TÂCHE À RÉALISER: Dans l'extrait sur les dividendes du CAC 40, recopiez à l'identique tout ce qui va de « Et, les effets » jusqu'à « milliards en 2019). ».

EXTRAIT DU DOCUMENT:
BNP, Axa, Airbus, Engie, Michelin, ... Quel que soit le secteur d'activité, la pandémie de COVID-19 a rebattu les cartes. La plupart des entreprises françaises ont dû revoir leur politique de versements de dividendes sur l'année 2020. Certaines ont été contraintes de les annuler. (C'est le cas des banques à la demande de la Banque Centrale Européenne et des entreprises dont l'État est actionnaire.) D'autres les ont délibérément diminués pour conserver des liquidités, liquidités importantes en période d'incertitudes.

En 2020, 54,3 milliards étaient prévus, 28,6 milliards ont été distribués. Une année peu profitable pour les actionnaires du CAC 40. Dividendes en baisse accompagnés d’une chute des cours. (Le CAC 40 a perdu 7,14 %)

Et, les effets de la crise perdurent. Des secteurs d'activités sont toujours à l'arrêt (hôtellerie, aéronautique, ...). Les entreprises en gardent des séquelles. 41 milliards d’euros, c’est inférieur aux versements de 2018 et 2019. (42,7 milliards en 2018, 49,2 milliards en 2019).

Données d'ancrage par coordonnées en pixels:
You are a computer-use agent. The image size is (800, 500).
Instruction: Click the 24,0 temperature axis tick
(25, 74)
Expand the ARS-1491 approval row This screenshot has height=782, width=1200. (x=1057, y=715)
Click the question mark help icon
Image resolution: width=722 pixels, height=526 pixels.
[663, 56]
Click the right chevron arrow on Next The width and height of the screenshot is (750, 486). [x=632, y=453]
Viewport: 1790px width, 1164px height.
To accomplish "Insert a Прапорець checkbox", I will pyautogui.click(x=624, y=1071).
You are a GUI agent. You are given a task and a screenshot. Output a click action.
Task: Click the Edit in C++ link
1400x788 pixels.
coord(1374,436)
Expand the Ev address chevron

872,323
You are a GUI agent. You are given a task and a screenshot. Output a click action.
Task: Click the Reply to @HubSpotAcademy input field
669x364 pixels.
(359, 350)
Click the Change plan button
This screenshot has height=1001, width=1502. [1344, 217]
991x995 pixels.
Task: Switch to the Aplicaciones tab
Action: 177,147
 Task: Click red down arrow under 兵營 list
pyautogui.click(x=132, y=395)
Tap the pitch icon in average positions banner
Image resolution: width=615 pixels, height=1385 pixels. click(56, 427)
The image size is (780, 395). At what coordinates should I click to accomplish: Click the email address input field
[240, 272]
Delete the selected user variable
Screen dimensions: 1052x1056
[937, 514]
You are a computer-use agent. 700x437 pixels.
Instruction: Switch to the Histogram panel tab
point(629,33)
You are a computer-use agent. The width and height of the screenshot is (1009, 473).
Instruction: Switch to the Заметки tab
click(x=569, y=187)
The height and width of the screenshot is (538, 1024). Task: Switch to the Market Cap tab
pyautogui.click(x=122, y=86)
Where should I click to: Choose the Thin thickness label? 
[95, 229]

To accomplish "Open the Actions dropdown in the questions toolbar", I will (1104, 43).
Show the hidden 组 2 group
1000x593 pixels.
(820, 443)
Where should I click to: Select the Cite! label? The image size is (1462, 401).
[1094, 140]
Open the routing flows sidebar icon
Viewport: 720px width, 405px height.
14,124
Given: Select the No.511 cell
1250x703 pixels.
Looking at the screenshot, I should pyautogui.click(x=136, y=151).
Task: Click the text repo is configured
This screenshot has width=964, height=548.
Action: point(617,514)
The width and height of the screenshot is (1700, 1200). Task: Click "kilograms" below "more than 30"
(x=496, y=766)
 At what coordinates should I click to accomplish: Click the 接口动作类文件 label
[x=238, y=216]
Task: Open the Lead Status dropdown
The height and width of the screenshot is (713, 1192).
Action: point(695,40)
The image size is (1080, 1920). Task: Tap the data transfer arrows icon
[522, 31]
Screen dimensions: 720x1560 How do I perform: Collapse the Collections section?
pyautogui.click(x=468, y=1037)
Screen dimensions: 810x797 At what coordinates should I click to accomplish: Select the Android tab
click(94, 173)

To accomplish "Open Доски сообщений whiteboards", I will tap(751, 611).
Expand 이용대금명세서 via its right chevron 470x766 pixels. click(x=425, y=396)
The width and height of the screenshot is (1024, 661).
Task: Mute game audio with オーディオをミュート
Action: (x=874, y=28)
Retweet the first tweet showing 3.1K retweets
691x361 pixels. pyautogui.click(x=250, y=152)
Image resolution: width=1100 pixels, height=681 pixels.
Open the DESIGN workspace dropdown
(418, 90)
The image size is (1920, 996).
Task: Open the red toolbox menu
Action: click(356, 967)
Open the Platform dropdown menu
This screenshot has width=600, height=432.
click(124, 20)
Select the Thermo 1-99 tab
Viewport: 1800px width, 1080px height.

RÉPONSE:
Et, les effets de la crise perdurent. Des secteurs d'activités sont toujours à l'arrêt (hôtellerie, aéronautique, ...). Les entreprises en gardent des séquelles. 41 milliards d’euros, c’est inférieur aux versements de 2018 et 2019. (42,7 milliards en 2018, 49,2 milliards en 2019).